GROTTAMMARE – L’interrogazione della consigliera Alessandra Manigrasso al sindaco di Grottammare Enrico Piergallini verte  stavolta su un tema piuttosto delicato. Prendendo spunto dall’inchiesta avanzata dal quotidiano Left, la consigliera  5 Stelle pone l’accento sulla questione delle famiglie spezzate a causa dell’eccessivo ricorso all’allontanamento forzato dei bambini da padri e madri, il quale si teme vanga effettuato a volte in modo arbitrario. L’interrogazione prende spunto anche dal caso di Ferrara denominato “Angeli e Demoni”, che ha portato agli arresti domiciliari, alcuni medici, psicologi, assistenti sociali ed un Sindaco potenzialmente coinvolti in un meccanismo criminale che avrebbe allontanato bambini dalle proprie famiglie.

La L.R. 30/98 sugli Interventi a favore della famiglia prevede finanziamenti agli enti locali o altri soggetti pubblici da essi incaricati al fine di promuovere interventi di sostengo alla famiglia. Le risorse trasferite a livello locale, vengono ripartite sulla base di criteri relativi alla superficie territoriale e alla popolazione e sono redistribuite prevalentemente per favorire ed incrementare la natalità e l’adozione e per il superamento di situazioni di disagio economico e sociale.

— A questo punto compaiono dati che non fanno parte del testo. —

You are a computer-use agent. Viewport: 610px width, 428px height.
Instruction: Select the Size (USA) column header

Le domande della Manigrasso hanno perciò come fine quello a conoscere il livello di tutela dei minori soggetti ad affidamento:

  • Quanti sono attualmente i bambini allontanati dalla famiglia di origine e per quale durata e con quale motivazione;
  • Quale tipologia di affidamento extra familiare (specificando se trattasi di famiglia affidataria, singola persona, comunità di tipo familiare e istituto di assistenza pubblico o privato) si è ricorso;
  • In quanti casi di necessità e urgenza l’affidamento extra familiare è stato disposto senza porre in essere gli interventi dell’articolo 1, commi 2 e 3, della Legge 28 marzo 2001, n. 149 e da quali organi competenti;
  • A quale tipologia di affidamento extra familiare (specificando se trattasi di famiglia affidataria, singola persona, comunità di tipo familiare e istituto di assistenza pubblico o privato) si è ricorso per i casi di cui al punto precedente;
  • Quanti sono gli esiti positivi di rientro/riaffido del minore alla famiglia di origine
  • Quanti controlli gli organi di competenza di codesto ente hanno attivato negli ultimi cinque anni e con quali esiti.

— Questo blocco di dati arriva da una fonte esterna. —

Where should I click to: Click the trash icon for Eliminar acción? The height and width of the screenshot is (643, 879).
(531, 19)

  • Quanti i contributi economici messi a disposizione dal comune  per famiglia e per l’intero servizio affido
  • In che modo il comune promuove e sostiene il percorso di affid
  • Chi sono le figure che accompagnano il minore dall’allontanamento dalla famiglia di origine fino a quella affidataria
  • Modalità con cui vengono scelte le le  famiglie affidatarie.